Up-to-date information can be found elsewhere in Te Ara.



Company Shareholders and Organisation

It is desirable and usual for suppliers to hold share capital in proportion to the amount of produce supplied. Earlier, shares had to be held in proportion to cows milked. This, however, was unfair to the man with the low-producing herd, who had to take up a disproportionate share of capital; it was also unfair to the man with the high-producing herd, who did not receive his full interest payments. At present shares are allotted on the basis of butterfat supplied (all payments to suppliers are made on this basis). The precise relation varies among companies from one share to 50 lb of butterfat a year to one share for 300 lb of butterfat. One 1 share to 80 lb of butterfat is probably the most common. The directors usually have power to allot shares without reference to the shareholder. Shares are paid up either by a deduction of d. to d. per pound of butterfat supplied monthly or by a similar deduction annually from the deferred payment made after the product of the factory has been sold.
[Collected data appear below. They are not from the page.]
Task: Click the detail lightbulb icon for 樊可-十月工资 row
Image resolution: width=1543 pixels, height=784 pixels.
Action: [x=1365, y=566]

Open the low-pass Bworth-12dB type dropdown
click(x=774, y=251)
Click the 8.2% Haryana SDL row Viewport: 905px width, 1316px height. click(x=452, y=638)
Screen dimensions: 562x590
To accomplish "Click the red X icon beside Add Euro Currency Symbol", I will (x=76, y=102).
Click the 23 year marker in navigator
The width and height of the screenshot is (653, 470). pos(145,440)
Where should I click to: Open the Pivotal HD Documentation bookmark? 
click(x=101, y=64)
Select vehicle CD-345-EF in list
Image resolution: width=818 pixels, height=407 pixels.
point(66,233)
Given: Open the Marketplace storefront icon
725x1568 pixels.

Cooperative dairy companies are administered by a directorate elected by the shareholders. Large companies comprising many factories have ward systems of election so that the directorate can represent the whole area.

Dairy companies vary greatly in size. In 1959–60, of 92 dairy companies producing butter, 14 produced less than 249 tons, and one, over 10,000 tons. Most produced between 1,000 and 5,000 tons. Of 101 cheese companies, 18 produced under 149 tons, and three, over 5,000 tons. Nineteen factories produced under 1,000 tons. Most produced between 150 and 750 tons, for, as cheesemaking uses whole milk, it developed in smaller units, drawing supplies from limited areas to suit the once primitive transport facilities. In contrast, butter production use cream, only a tenth of the bulk of whole milk; this is more conveniently carted, so that a greater area can be served by one factory. Recently, smaller companies have tended to group themselves into larger units, with considerable economic advantage. The New Zealand Cooperative Dairy Co. illustrates successful amalgamation. The company was formed by the amalgamation in 1920 of three large dairying concerns in the Waikato, New Zealand's greatest dairying district. The company has since then gained enormously. It runs 39 factories, many of which can make milk powder and casein, as well as butter. In 1959–60 the company produced 75 679 tons of butter and 50,296 tons of milk powder (37 and 60 per cent respectively of New Zealand's total production), as well as much cheese and casein.

Whole milk, instead of cream alone, has recently been collected by tanker. This enables factories to make milk powder and casein, an important addition to export earnings.